# Exercise 1

## Setup

First, let us import some packages that are commonly used in this notebook. Please make sure your packages have been upgraded to the latest version if they do not work. This can be done with pip.

pip install \-\-upgrade [package name] (for Python 2)
<br>
pip3 install \-\-upgrade [package name] (for Python 3)

Please note Python 3 is recommended for this course.

In [1]:
import numpy as np
import pandas as pd

from sklearn.preprocessing import StandardScaler, Imputer
from sklearn.model_selection import train_test_split
from sklearn.metrics import mean_absolute_error, mean_squared_error
from sklearn.datasets import load_boston

from sklearn.linear_model import LinearRegression
from sklearn.neighbors import KNeighborsRegressor
from sklearn.ensemble import GradientBoostingRegressor

## End-to-end machine learning project
In this section, we perform regression tasks for predicting housing prices with regression algorithms implemented by _scikit-learn_. _scikit-learn_ is a popular machine learning library, which features various algorithms on classification, regression and clustering. Most algorithms introduced in this course will be implemented in _scikit-learn_.

### Load Boston housing price dataset
Boston housing price dataset contains 506 samples, each of which consists of 13 features and 1 label of housing price values. The features are:

1. CRIM: per capita crime rate by town.
2. ZN: proportion of residential land zoned for lots over 25,000 sq.ft.
3. INDUS: proportion of non-retail business acres per town.
4. CHAS: Charles River dummy variable (= 1 if tract bounds river; 0 otherwise).
5. NOX: nitrogen oxides concentration (parts per 10 million).
6. RM: average number of rooms per dwelling.
7. AGE: proportion of owner-occupied units built prior to 1940.
8. DIS: weighted mean of distances to five Boston employment centres.
9. RAD: index of accessibility to radial highways.
10. TAX: full-value property-tax rate per $10,000.
11. PTRATIO: pupil-teacher ratio by town.
12. B: 1000(Bk - 0.63)^2 where Bk is the proportion of blacks by town.
13. LSTAT: lower status of the population (percent).

This mini project will let you solve a simple regression problem.

In [2]:
boston = load_boston()
X = boston['data']
y = boston['target']

The full description of Boston housing price dataset can be viewed by the following function.

### Dataset preprocessing
In this section, we will take a look at different features.
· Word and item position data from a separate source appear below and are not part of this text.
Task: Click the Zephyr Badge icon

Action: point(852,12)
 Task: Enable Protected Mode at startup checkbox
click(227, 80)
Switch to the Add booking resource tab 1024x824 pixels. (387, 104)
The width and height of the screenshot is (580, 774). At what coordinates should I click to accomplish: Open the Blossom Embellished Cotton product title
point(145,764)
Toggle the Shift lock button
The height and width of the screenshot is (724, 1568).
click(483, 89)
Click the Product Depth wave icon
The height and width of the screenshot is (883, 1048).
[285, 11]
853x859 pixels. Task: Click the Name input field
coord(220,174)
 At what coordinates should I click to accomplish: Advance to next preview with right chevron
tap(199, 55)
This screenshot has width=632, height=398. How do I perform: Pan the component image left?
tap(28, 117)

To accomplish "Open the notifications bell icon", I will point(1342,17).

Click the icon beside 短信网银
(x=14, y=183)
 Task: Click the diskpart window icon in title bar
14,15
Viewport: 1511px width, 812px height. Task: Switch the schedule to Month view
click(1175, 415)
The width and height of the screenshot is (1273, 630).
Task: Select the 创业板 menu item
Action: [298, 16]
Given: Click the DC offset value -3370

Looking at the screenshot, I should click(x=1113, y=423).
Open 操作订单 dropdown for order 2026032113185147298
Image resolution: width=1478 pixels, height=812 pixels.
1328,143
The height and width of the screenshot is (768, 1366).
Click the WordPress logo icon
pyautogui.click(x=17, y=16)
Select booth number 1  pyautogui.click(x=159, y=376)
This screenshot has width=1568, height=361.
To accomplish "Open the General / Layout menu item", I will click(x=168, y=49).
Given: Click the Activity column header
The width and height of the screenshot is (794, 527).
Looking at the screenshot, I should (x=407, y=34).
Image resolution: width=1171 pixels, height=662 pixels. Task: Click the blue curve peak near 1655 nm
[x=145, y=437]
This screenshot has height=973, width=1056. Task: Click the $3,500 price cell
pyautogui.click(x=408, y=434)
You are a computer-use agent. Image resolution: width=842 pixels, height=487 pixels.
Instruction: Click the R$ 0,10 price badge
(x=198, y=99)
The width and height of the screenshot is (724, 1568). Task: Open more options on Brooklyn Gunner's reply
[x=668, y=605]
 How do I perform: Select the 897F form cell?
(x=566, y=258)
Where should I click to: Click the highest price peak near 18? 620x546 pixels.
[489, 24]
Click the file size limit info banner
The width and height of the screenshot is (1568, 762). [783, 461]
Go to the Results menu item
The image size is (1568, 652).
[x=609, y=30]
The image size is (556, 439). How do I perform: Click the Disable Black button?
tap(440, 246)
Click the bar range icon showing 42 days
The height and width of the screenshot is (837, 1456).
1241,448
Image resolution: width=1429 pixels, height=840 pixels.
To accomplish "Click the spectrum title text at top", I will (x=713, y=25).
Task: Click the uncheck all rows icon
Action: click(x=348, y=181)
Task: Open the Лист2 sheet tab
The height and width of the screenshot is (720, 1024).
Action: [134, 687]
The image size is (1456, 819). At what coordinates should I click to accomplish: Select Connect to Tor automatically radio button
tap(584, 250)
Please note that these steps are not required in predicting Boston housing prices, but just give you some insights of various types of data.

#### Missing data items

Question:

Try other strategies (for example, replacing missing values with median or most frequent value).

In [None]:
# randomly replace some entries with nan
np.random.seed(42)

X_new = X.copy()
mask = np.random.randint(0, 2, size=X.shape).astype(np.bool)
X_new[mask] = np.nan

In [5]:
# solution
# median
imp = Imputer(strategy='median')
X_replace_with_median = imp.fit_transform(X_new)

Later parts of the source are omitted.